§ **Work to complete**: Repeat only what runs from the line with "Viewport: 1024px width, 589px" through the last line of the data below, both included, keeping every word as it is and leaving out the pictures.

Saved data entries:
Content starts
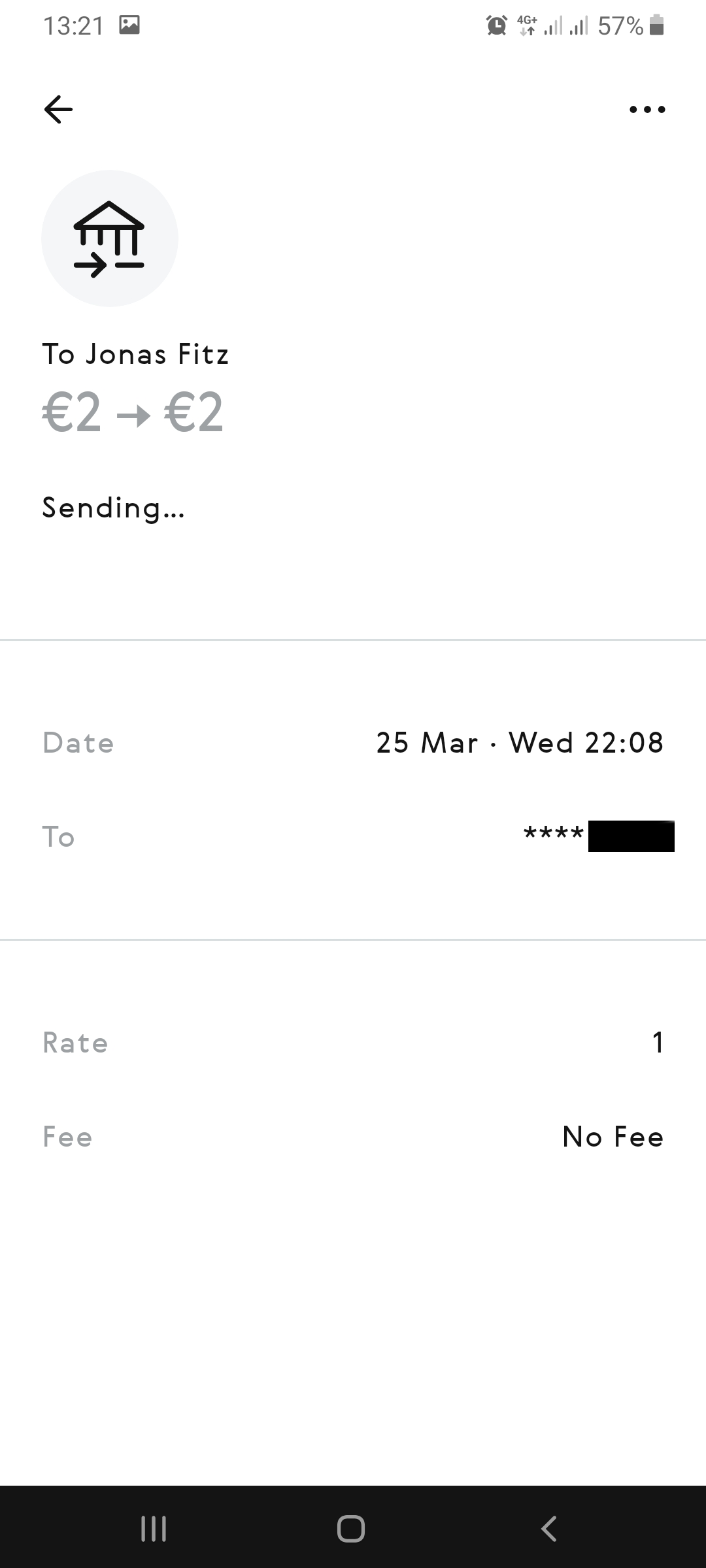Tap the Sending… status text
This screenshot has width=706, height=1568.
[x=114, y=508]
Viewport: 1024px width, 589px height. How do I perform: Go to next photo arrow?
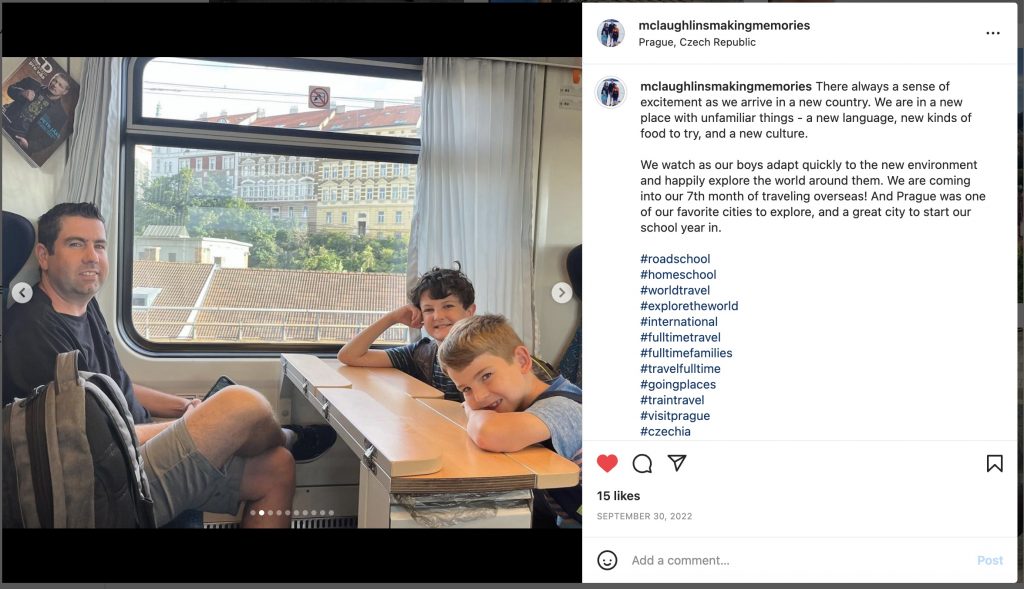[562, 293]
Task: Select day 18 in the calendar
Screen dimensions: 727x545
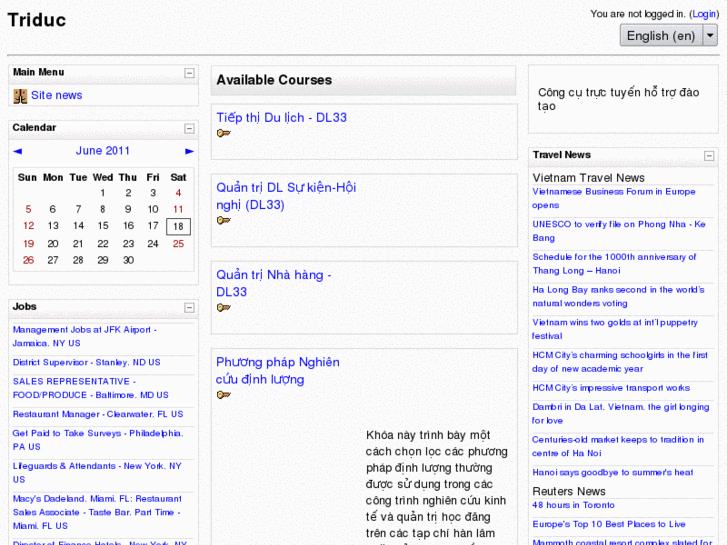Action: click(178, 226)
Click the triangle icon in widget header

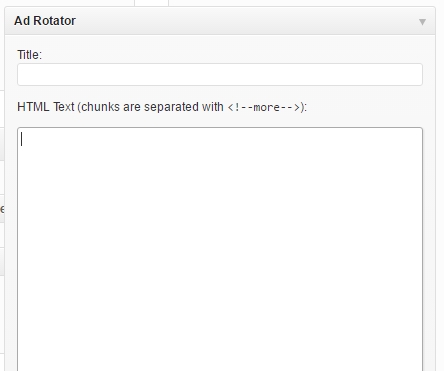click(422, 22)
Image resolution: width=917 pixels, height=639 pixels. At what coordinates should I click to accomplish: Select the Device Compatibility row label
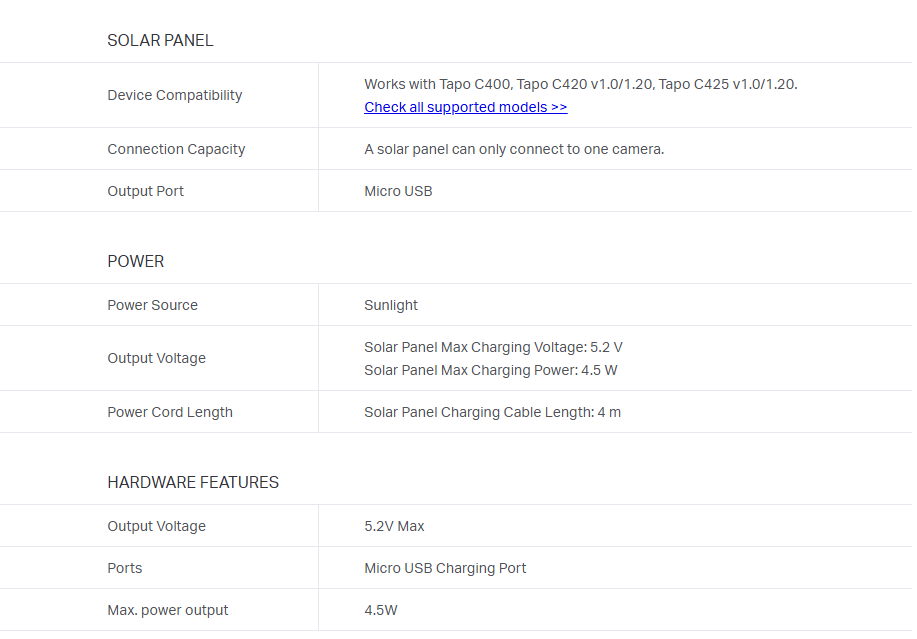click(174, 95)
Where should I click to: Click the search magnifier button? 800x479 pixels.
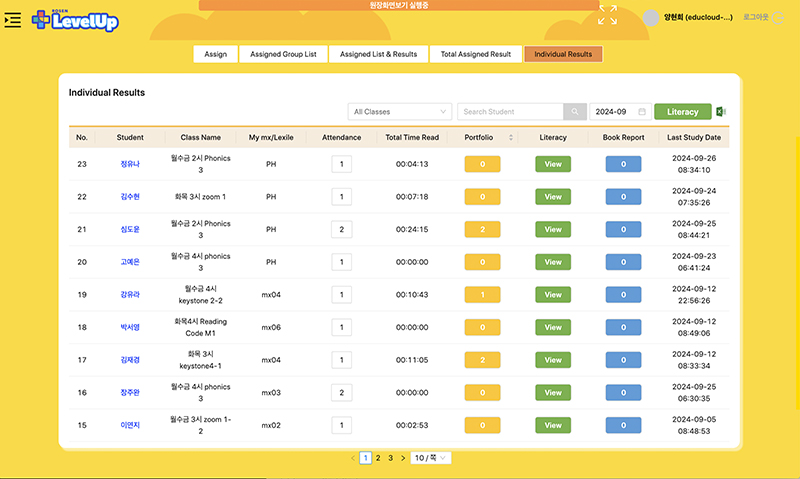tap(576, 112)
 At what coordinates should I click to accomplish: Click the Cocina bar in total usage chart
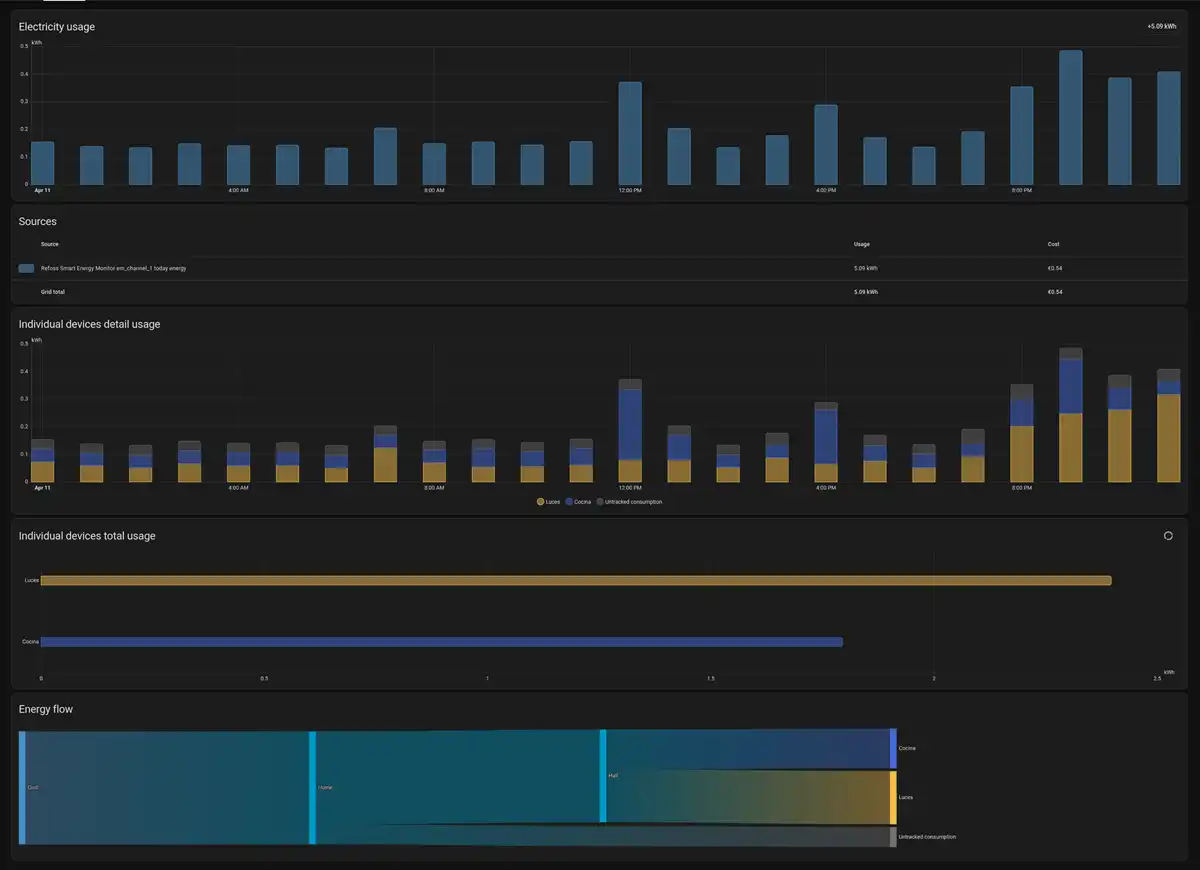pos(441,642)
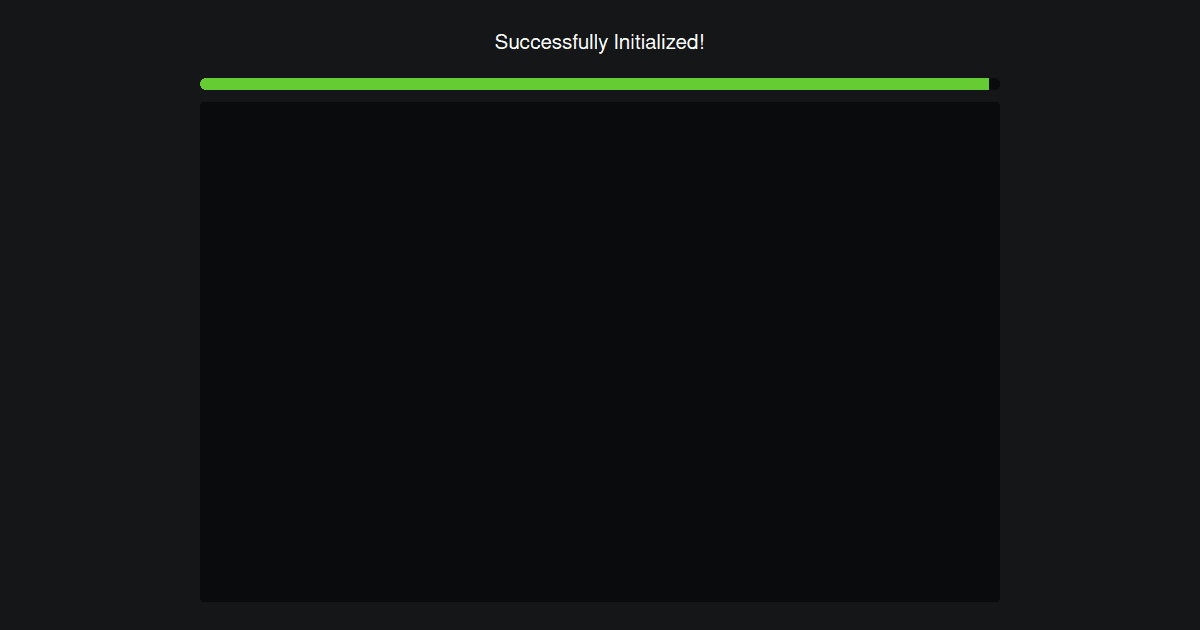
Content ends
§ **Solved exercise**:
Viewport: 1024px width, 589px height. How do I perform: Go to next photo arrow?
[562, 293]
Task: Select day 18 in the calendar
Screen dimensions: 727x545
Action: click(178, 226)
Click the triangle icon in widget header

click(422, 22)
Image resolution: width=917 pixels, height=639 pixels. At what coordinates should I click to accomplish: Select the Device Compatibility row label
click(174, 95)
Where should I click to: Click the search magnifier button? 800x479 pixels.
tap(576, 112)
 At what coordinates should I click to accomplish: Click the Cocina bar in total usage chart
pos(441,642)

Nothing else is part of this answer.